Stillborn’s autopsy-
 MRI– Magnetic Resonance Imaging
USG– Ultrasound


The event of stillbirth is traumatic for mother & her family. She is at increased risk of mental depression. Regular visit to the Gynecologist is advised.


Preconceptional or initial prenatal visit

 Detailed medical and obstetrical history -There are certain risk factors which are modifiable like hypertension and diabetes. Pregnant woman may have it at the time of diagnosis of pregnancy or there may be a history that she had these conditions at the time of that pregnancy which resulted in stillbirth. Specific management protocols are in place for managing these conditions

-Evaluation and workup of previous stillbirth- Bad Obstetrics History (BOH)

-Determination of recurrence risk

Smoking cessation
Weight loss in obese women (preconceptional only)
Genetic counseling if family genetic condition exists
Thrombophilia (Increased tendency of blood to clot) work up – antiphospholipid antibodies, along with Lupus anticoagulant
-Support and reassurance

First Trimester- Weeks 1-12

Dating ultrasonography- to confirm live pregnancy and expected due date

First trimester screen (Double Marker )- Blood tests include-PAPP-A- Pregnancy Associated Plasma Protein -A &Beta HCG- Human Chorionic Gonadotrophin along with sonography  for specific fetal features.
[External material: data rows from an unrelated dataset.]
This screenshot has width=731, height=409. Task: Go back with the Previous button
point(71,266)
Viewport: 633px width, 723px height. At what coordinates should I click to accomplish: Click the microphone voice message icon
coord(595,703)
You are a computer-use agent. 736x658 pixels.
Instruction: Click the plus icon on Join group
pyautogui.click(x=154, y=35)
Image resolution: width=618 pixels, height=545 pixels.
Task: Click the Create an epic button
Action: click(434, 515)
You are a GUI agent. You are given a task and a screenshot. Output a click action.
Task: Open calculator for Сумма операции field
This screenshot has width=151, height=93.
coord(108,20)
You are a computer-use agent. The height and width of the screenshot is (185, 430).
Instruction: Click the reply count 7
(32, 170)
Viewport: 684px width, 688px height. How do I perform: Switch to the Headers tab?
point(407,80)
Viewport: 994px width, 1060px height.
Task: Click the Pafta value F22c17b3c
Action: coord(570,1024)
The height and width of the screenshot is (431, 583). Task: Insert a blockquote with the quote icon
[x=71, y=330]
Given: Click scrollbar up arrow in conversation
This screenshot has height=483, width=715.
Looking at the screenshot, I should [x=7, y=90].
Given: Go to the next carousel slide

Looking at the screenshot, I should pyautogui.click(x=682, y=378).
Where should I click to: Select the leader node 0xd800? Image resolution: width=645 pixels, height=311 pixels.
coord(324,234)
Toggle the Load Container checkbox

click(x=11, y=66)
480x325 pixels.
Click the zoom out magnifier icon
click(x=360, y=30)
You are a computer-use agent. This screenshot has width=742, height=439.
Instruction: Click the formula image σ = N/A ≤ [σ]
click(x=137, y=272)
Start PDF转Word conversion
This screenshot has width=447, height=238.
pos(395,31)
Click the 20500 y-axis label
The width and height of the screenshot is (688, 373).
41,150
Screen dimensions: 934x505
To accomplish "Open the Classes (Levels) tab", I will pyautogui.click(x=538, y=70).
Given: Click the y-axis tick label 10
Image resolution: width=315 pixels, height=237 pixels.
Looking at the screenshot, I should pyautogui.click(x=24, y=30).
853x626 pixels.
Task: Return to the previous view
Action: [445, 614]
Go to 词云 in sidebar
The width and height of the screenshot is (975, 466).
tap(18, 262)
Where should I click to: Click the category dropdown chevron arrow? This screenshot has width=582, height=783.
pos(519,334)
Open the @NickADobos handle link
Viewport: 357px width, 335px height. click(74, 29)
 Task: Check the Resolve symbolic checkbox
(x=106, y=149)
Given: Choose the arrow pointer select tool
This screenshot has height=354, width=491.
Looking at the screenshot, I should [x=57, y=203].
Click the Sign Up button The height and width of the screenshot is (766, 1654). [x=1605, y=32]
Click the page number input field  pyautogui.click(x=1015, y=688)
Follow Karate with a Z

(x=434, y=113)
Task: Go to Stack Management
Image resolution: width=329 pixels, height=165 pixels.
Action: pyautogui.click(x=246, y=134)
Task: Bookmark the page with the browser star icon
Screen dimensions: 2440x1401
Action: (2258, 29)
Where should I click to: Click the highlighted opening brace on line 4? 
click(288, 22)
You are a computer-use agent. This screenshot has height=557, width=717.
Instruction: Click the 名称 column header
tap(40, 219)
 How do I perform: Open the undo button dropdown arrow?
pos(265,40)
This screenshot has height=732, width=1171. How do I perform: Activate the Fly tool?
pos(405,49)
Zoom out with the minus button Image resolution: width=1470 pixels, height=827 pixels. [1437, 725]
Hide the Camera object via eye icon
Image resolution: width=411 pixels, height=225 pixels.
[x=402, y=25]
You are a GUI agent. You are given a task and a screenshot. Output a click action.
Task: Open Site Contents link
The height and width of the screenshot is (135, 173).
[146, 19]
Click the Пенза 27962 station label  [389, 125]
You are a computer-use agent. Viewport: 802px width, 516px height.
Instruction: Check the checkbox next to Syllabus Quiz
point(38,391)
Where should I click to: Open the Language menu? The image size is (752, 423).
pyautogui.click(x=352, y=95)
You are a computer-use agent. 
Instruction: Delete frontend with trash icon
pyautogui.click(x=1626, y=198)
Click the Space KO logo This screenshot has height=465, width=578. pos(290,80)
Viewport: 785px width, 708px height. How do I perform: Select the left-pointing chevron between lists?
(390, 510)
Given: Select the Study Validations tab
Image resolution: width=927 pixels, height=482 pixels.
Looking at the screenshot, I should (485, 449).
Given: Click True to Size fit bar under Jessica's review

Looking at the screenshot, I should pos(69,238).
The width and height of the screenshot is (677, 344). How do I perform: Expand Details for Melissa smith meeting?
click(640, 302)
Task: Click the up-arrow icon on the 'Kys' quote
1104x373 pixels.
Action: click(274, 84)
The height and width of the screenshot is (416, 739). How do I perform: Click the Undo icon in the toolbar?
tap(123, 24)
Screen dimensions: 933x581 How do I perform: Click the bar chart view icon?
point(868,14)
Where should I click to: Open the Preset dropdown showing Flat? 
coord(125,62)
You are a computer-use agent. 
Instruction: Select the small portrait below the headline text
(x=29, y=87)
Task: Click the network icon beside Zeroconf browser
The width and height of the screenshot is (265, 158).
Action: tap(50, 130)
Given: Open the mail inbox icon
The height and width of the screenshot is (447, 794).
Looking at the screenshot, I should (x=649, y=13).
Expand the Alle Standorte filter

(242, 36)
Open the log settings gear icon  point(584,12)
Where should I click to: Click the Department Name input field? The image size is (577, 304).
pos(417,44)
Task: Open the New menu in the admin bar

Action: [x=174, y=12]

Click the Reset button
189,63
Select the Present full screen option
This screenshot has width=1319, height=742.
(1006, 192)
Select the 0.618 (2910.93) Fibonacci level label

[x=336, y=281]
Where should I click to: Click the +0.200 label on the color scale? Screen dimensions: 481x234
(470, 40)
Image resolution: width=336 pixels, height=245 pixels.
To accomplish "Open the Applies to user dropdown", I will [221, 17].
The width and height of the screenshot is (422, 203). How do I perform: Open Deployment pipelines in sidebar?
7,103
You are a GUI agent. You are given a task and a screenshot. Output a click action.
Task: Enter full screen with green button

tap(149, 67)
These are Nuchal Transluscency (NT) which is thickness of nape of neck in millimeters & Nasal Bone (NB) presence

Second Trimester-Weeks 13-28

Fetal ultrasonographic anatomic survey-2 D, 3 D, at 18-20 weeks of gestation

Maternal blood tests- Quadruple  or single marker alpha fetoprotein if first trimester screening is not done .These tests are risk estimation for genetic disorder

Third Trimester-Weeks 29-40

Ultrasonographic screening for fetal growth restriction after 28 weeks if there is history of previous low birth weight baby Fetal Kick counts monitoring-starting at 28 weeks


-Delivery -at 39 weeks or earlier is recommended. It can be an induced labor or Caesarean delivery depending on the clinical assessment of mother and fetus at that time.